Have you noticed that your child’s foot points in when they run or walk instead of pointing straight ahead? This is something called in-toeing and it can be quite common in toddlers. As a painless condition, it stems from the toes turning inward or there being a rotation in the thigh or shin bone. If you are concerned about your child’s feet, you can make an appointment to learn more from your local podiatrist in Woodinville.
In-toeing is something that will usually happen when the bones of the leg are turned in. The three portions of the leg that could be rotated are the shinbone, the thighbone, and the foot. You may even find that this is something that runs in your family.
With a femoral anteversion, the thighbone turns inward with a twist and the hip may also rotate inward. Kids with a femoral anteversion will usually sit in a W position. In many cases, this condition will correct itself and start to untwist without intervention.
If the child has a tibial torsion, the shinbone turns and twists in. This often happens due to the leg being rotated inward so that the baby’s legs can fit within the womb during pregnancy. Most all children will have a tibia bone that corrects itself, but this may take several years.
When there is a metatarsus adductus, the foot is curved inward. It sometimes looks like a clubfoot abnormality, but this is a much different condition. This usually corrects itself as well, but if it does not happen within the first year, a cast or brace might be recommended by your podiatrist in Woodinville.
The majority of children that have in-toeing will not complain of pain nor will there be functional issues. Families will often notice how the child is standing, running or walking with the feet pointed inward and became worried. There are also some cases where children with in-toeing will trip frequently.
Visiting Your Podiatrist
During the visit to your podiatrist, they will take a look at your child and go through a bit of medical history and any developmental milestones. If there is a history of limping or pain, this must be brought to your podiatrist’s attention. Your child will need to walk or run during the examination so that notes can be taken on the range of motion for the feet, ankles, knees, and hips. There might also be a neurological examination for taking a look at muscle and nerve function, tightness, and coordination. Notations will also be taken on whether or not your child seems to have femoral anteversion, tibial torsion, or metatarsus adductus.

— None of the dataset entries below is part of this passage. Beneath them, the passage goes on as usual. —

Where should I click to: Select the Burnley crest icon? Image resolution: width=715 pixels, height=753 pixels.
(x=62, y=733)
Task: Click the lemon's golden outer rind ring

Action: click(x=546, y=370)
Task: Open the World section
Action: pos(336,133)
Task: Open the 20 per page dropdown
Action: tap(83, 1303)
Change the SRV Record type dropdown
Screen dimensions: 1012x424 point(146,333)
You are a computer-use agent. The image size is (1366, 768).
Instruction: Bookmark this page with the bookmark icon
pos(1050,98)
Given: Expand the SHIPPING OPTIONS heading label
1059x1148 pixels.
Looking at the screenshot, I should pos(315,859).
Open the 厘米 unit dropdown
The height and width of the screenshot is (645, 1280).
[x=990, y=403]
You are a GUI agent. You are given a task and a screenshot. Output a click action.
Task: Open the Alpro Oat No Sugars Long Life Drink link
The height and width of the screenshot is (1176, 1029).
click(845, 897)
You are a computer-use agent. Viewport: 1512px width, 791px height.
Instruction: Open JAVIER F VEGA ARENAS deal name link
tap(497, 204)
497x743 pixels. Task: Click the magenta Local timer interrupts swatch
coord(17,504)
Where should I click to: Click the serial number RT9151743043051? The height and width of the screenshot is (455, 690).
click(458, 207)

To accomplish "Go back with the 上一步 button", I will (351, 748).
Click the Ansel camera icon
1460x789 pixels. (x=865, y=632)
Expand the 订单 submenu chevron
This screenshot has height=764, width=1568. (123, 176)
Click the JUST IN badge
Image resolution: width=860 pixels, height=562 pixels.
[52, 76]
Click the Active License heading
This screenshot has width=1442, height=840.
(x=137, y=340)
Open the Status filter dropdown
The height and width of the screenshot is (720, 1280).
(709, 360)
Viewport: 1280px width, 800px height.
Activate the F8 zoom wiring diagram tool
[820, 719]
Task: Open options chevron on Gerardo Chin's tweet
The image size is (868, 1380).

Should there be a significant developmental delay, pain, limping, or a gait that is getting worse, it might also be suggested that x-rays are taken.
Treatment and Outcome
With normal in-toeing in children, there is no treatment necessary other than observation. It could take years for the bones to successfully untwist during the growing process. Using braces, special shoes, or having chiropractic manipulation will not make improvements any faster.
Should there be a femoral anteversion or tibial torsion in a middle school aged child that is causing issues with walking and tripping, surgical intervention may be suggested to help with rotating the bone. However, this step is rare and not usually needed unless the case is severe.
The condition of in-toeing in kids will generally get better with time. However, there is a small segment of patients where it does not resolve. Even so, these patients rarely have pain or excessive functional issues.